Bob Tizard was elected deputy leader, defeating Arthur Faulkner by 28 votes to 26. The party whip Ron Barclay learned the previous night that Faulkner had the votes to win on the first round, so he had Warren Freer (who was not interested in either position) nominated for deputy by Trevor Davey; neither Barclay or Freer wanted Faulkner as deputy as he was not leadership material, and with Freer splitting the vote he would miss out to either Bob Tizard or Colin Moyle. There were five nominations for deputy; Faulkner, Moyle, Tizard, Joe Walding and Freer (who got incredulous looks from Faulkner, Tizard and Moyle). Walding dropped out on the first ballot and Moyle on the second ballot. Freer wondered whether he would need to withdraw, but was eliminated in the third ballot. On the fourth ballot Tizard won.
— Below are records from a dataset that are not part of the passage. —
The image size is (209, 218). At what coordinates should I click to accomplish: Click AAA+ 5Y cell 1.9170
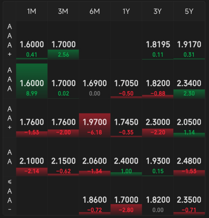point(189,40)
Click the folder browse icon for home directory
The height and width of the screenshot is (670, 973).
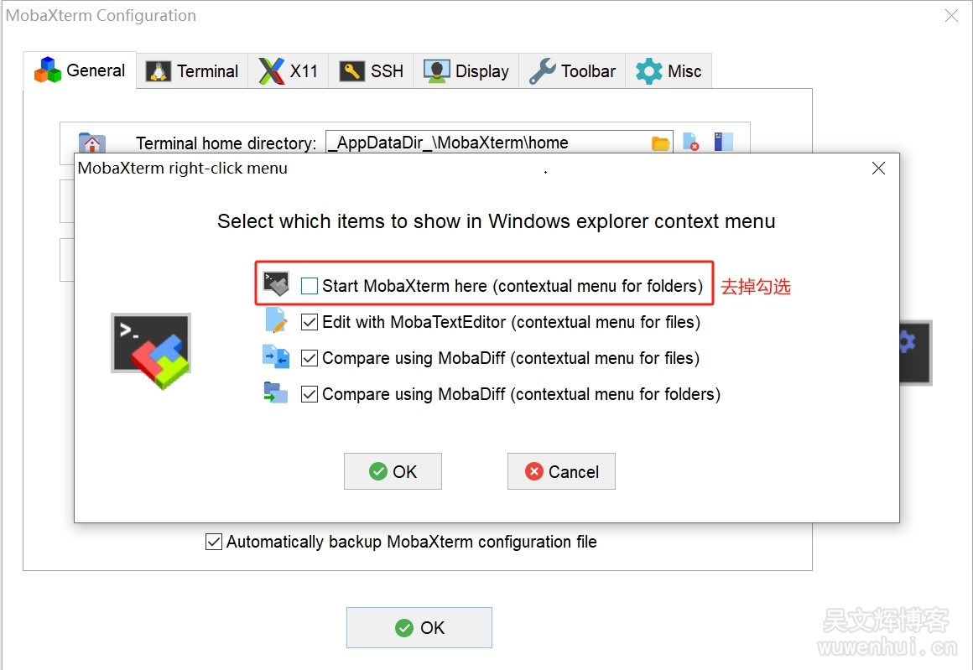(x=661, y=143)
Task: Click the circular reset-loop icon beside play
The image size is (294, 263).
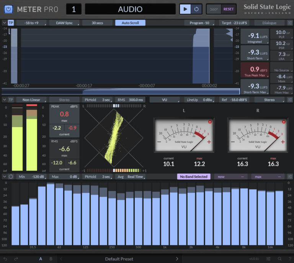Action: [196, 9]
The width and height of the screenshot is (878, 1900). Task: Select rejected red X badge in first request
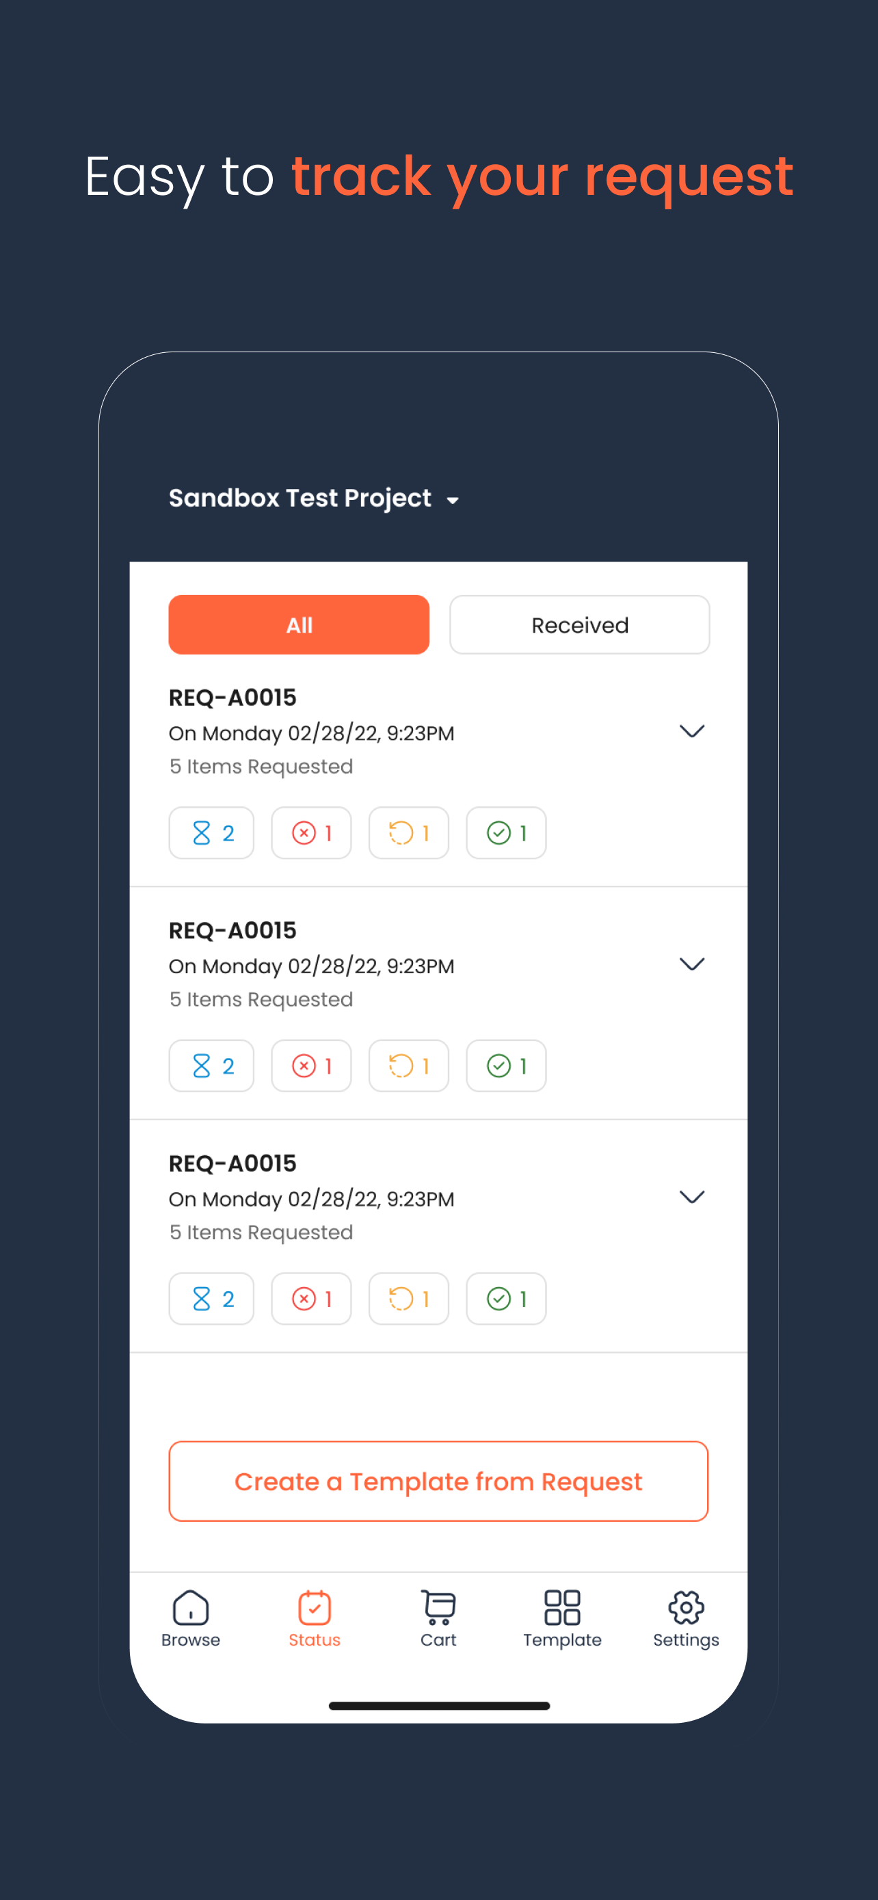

Freer wrote that Barclay had been right as usual, and that one of Faulkner’s supporters had failed to keep their promise.

===Leadership ballot===

| Candidate |  | Votes | % |
|---|---|---|---|
|  | Bill Rowling | 44 | 83.01 |
|  | Hugh Watt | 9 | 16.99 |
| Majority |  | 35 | 66.03 |
| Turnout |  | 53 | —N/a |

===Deputy-leadership ballot===

| Candidate |  | Votes | % |
|---|---|---|---|
|  | Bob Tizard | 28 | 51.85 |
|  | Arthur Faulkner | 26 | 48.14 |
| Majority |  | 2 | 3.70 |
| Turnout |  | 54 | —N/a |

With the leadership positions filled there was need for an election for the vacant cabinet seat. Ron Bailey was elected ahead of Norman Douglas for the position.

==Aftermath==
Rowling age 46, became the youngest New Zealand Prime Minister since 1887. He served as Prime Minister until being defeated in the . He remained the Labour Party's leader until 1983. Watt had expected to succeed Kirk and was of the opinion that the role was his of right as Kirk's deputy. Though disappointed, Watt was gracious in defeat also retiring as deputy leader. Most of the votes Watt received were from Labour's senior MPs such as Henry May who thought Watt deserved the leadership and that many backbenchers, who did not appreciate the administrative burden he carried, unfairly voted against him. Watt would later admit that losing the leadership vote was "the greatest, most tragic disappointment of my life, it knocked me tremendously". He remained in Rowling's cabinet, carrying the Works and Development portfolio and was later appointed to the Executive Council without portfolio. Later, Watt was appointed New Zealand's High Commissioner to the United Kingdom from 22 March 1975 for three years.